A self-employed farmer sold his farm and retired at the end of November 1988. He filed
for and became entitled to benefits in November 1988. During the period of April 1988
through November 1988 he raised, harvested and stored a grain crop. The crop was sold
in 1989 making the net profit from the sale of the grain reportable as NESE for 1989.
If the beneficiary requests the income be excluded, his request can be approved since
the income was received in a taxable year following the year of entitlement and the
income is not attributable to services performed after the initial month of entitlement.
Any activities performed after the month of entitlement solely in connection with
the sale of the stored crop; e.g., arranging the sale of the crop or delivering the
crop to market, are not considered services attributable to the income received.
Note that the income from self-employment which is excluded from 1989 total yearly
earnings is not counted as earnings for 1988 for deductions. Also, the full amount
of NESE subject to SE tax for the year is used for computation purposes.
A self-employed farmer became entitled to benefits in May 1987. He cultivated, harvested
and stored a grain crop in the period July through November 1987. He did not work
after November 1987. In March 1988 he sold the 1987 holdover crop for $30,000.
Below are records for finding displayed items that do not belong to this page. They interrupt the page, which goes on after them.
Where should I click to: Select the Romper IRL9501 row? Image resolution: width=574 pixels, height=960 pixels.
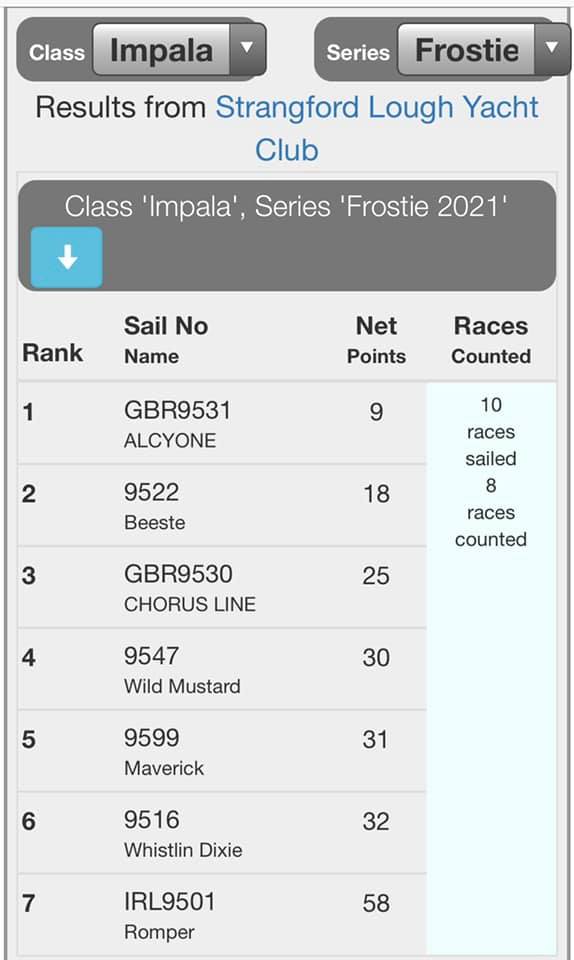click(222, 915)
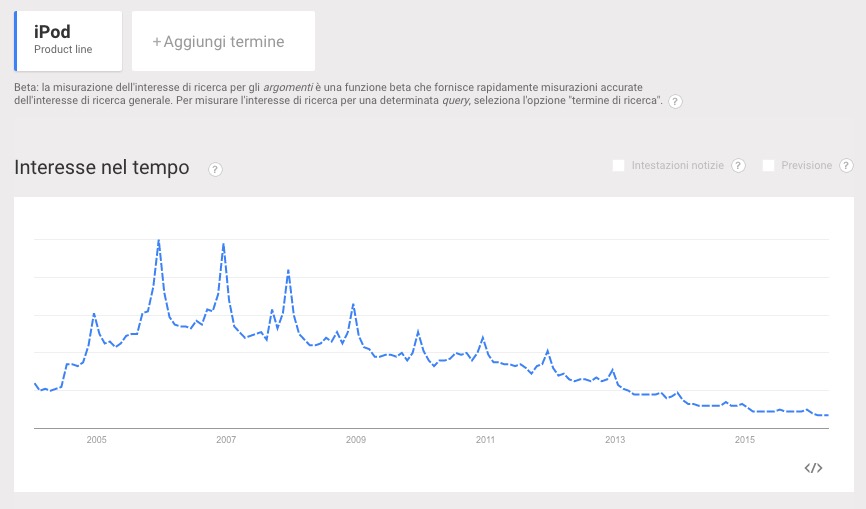Click the chart peak just before 2007

(x=223, y=244)
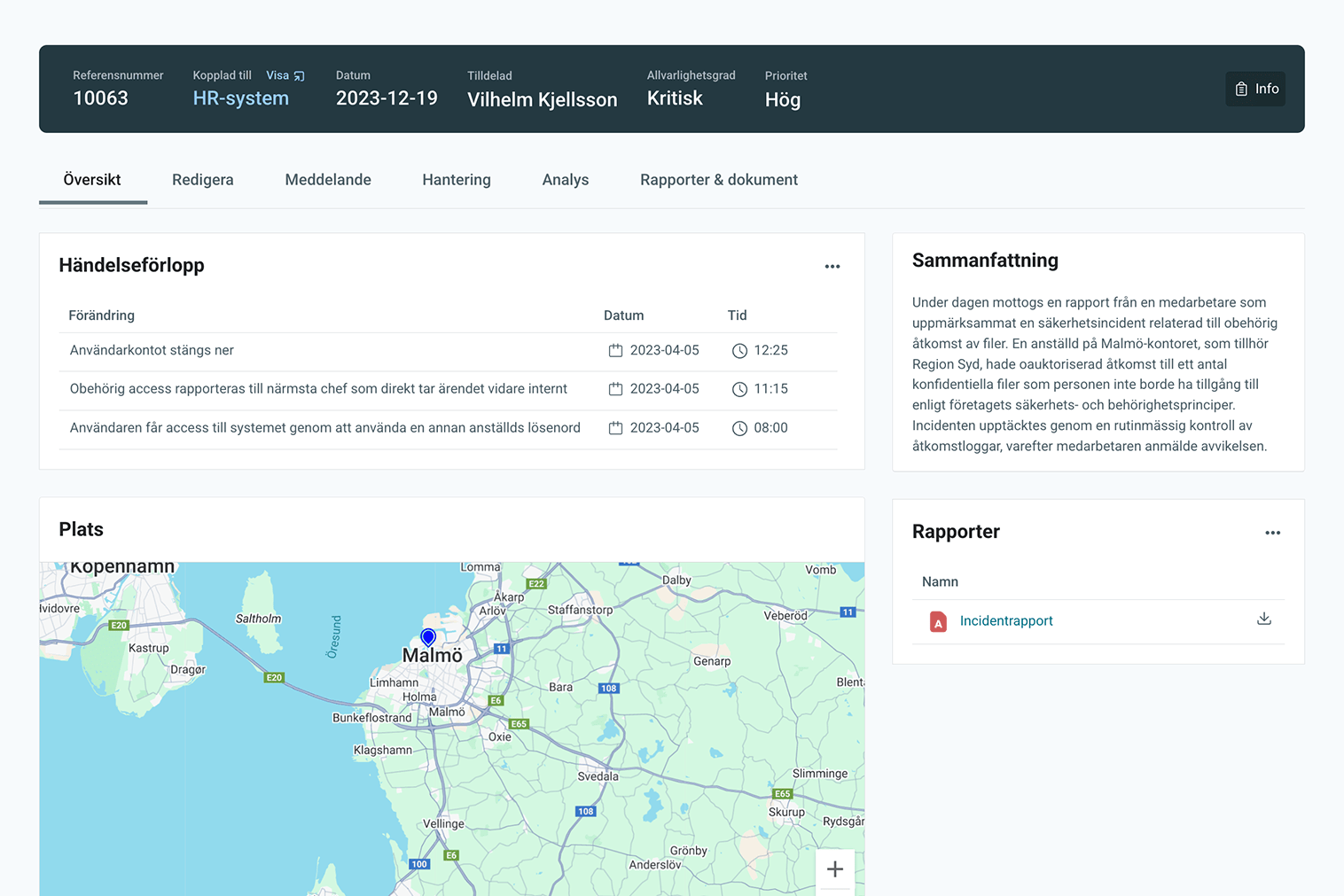Image resolution: width=1344 pixels, height=896 pixels.
Task: Click the blue Malmö location pin
Action: (x=428, y=636)
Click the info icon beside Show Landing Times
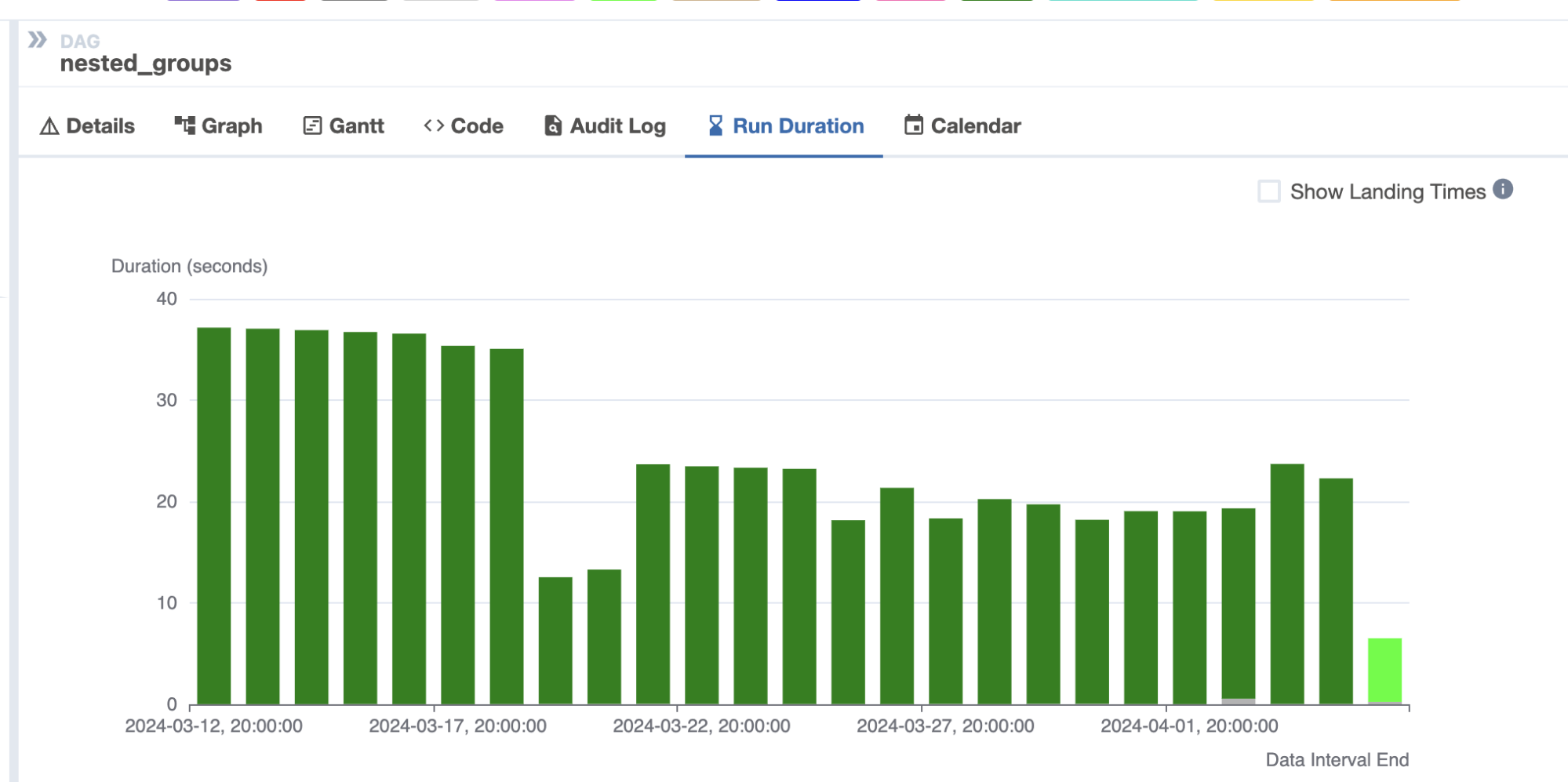Image resolution: width=1568 pixels, height=782 pixels. (x=1502, y=190)
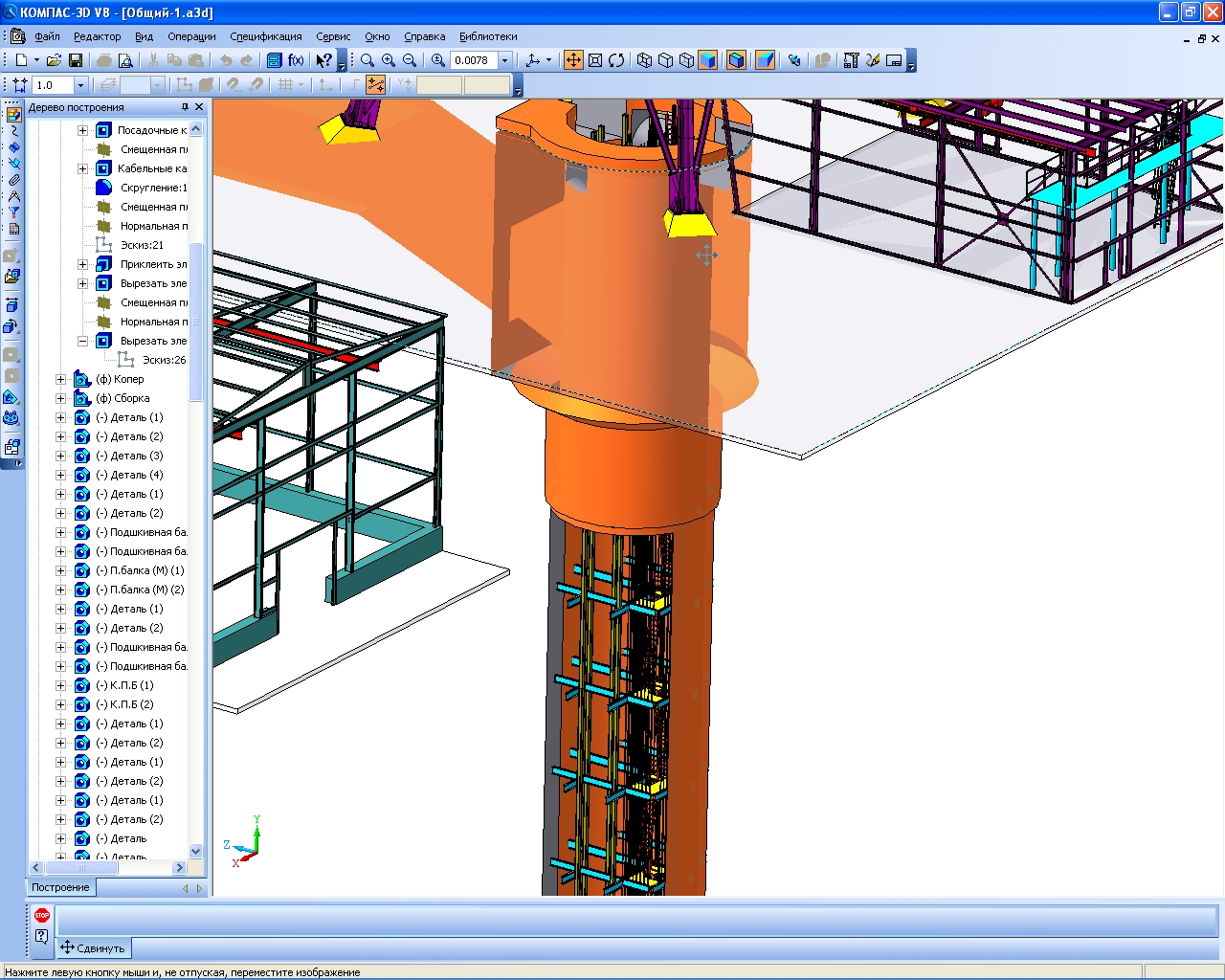The width and height of the screenshot is (1225, 980).
Task: Click the context Help pointer icon
Action: pyautogui.click(x=323, y=60)
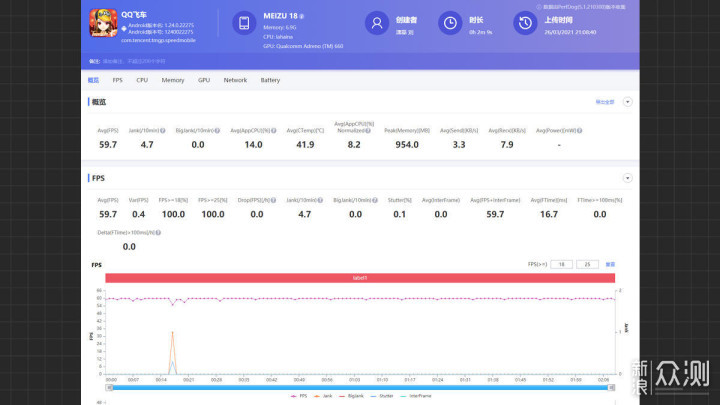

In this case, if the beneficiary requests the $30,000 be excluded from his gross income,
he will be advised the self-employment income exclusion does not apply because, while
the income was received in a year following the initial year of entitlement, it is
attributable to his services performed after the month of entitlement.
In 1987, a farmer signed a FAPP agreement to limit production of wheat by placing
one-half of the farm's acreage in the Conservation Reserve Program for 10 years on
condition that a cover crop be planted to prevent erosion. Periodic payments were
to be made by check and in the form of agricultural lime. The farmer then became entitled
to Social Security benefits in June 1988 but continued to farm the remaining acreage
full time. The farmer's Annual Report for 1988 listed $15,000 in SEI for that year
and estimated the same amount for 1989. He requested that $10,000 be excluded each
year for ET purposes as FAPP payments. The farmer submitted a copy of a 1988 Form
1099G (statement for recipients of certain Government Payments) from the Dept. of
Agriculture, showing $10,000 in FAPP payments. A copy of schedule F (Form 1040) -
Farm Income and Expenses, for 1988 also, was submitted. It listed $10,000 in item
7a (total agricultural program payments) in Part I; also, $40,000 of gross income
in item 12. In Part II, Farm Deductions, under item 15 (Conservation expenses) it
listed $10,000. Items 20 (Fertilizers and lime) and 22 (Gasoline, fuel, oil), each
Under the instructions in RS 02505.115D.2., the $10,000 in FAPP payments is counted for ET purposes in 1988 (the initial
year of entitlement) but not for 1989, pursuant to the SEI exclusion rule. Also, as
provided in RS 02505.115D.2.b., no development regarding offsetting expenses, such as those listed above, is ordinarily
required, since the only SEI to be excluded is the FAPP payments.
By the time Farmer Jakes attained age 65 in October 1980, he has already raised, harvested,
and stored his grain crop for 1980. He filed for Social Security benefits and became
entitled beginning October 1980. He advised the DO he would not work from October
1980 through April 1981 but would return to work in May 1981. 1980 becomes his initial
grace year. Since he has indicated he will not exceed the exempt amount for 1981,
his benefits continue. When he files his 1981 annual report, he indicates all months
are service months and he has NESE of $10,000. He advises this income was for the
partial sale of his 1980 crop, raised and stored before his initial month of entitlement.
Since the $10,000 can be excluded, for deduction purposes he has no income for 1981.
(His crop for 1981 was raised and stored but not sold.) In each of the years from
1982 through 1984, he again raises and stores crops. To meet his needs each year he
sells off $10,000 in grain from the crop raised and stored in 1980, before his initial
month of entitlement. Therefore, each year he can exclude $10,000 from his gross income
Although he has performed services each year after his month of entitlement, he received
no income attributable to these services. The income he does receive is the result
of his 1980 carryover crop, which was raised, harvested, and stored before his initial
month of entitlement. In January 1986, Farmer Jakes sells all of his stored grain
(raised in 1981-1984) for $240,000. However, since he attained age 70 in October 1985,
the earnings test no longer applies and no deductions will be imposed based on his
earnings in 1986.
If Farmer Jakes had sold his stored grain in 1985, the year he attained age 70, and
requested the $240,000 be excluded from his 1985 income, his request would be denied.
Since all this income is attributable to a source for which significant services were
performed after the month of entitlement, even though the services (other than the
sale of the crop) were not performed in the year in which the income was received,
it may not be excluded from income from self-employment for deduction purposes. His
total earnings for deductions for 1985 are $180,000. This is arrived at by dividing
the $240,000 by 12 and multiplying the result by 9 (the number of months he was under
age 70). Deductions could be imposed for January 1985 through September 1985.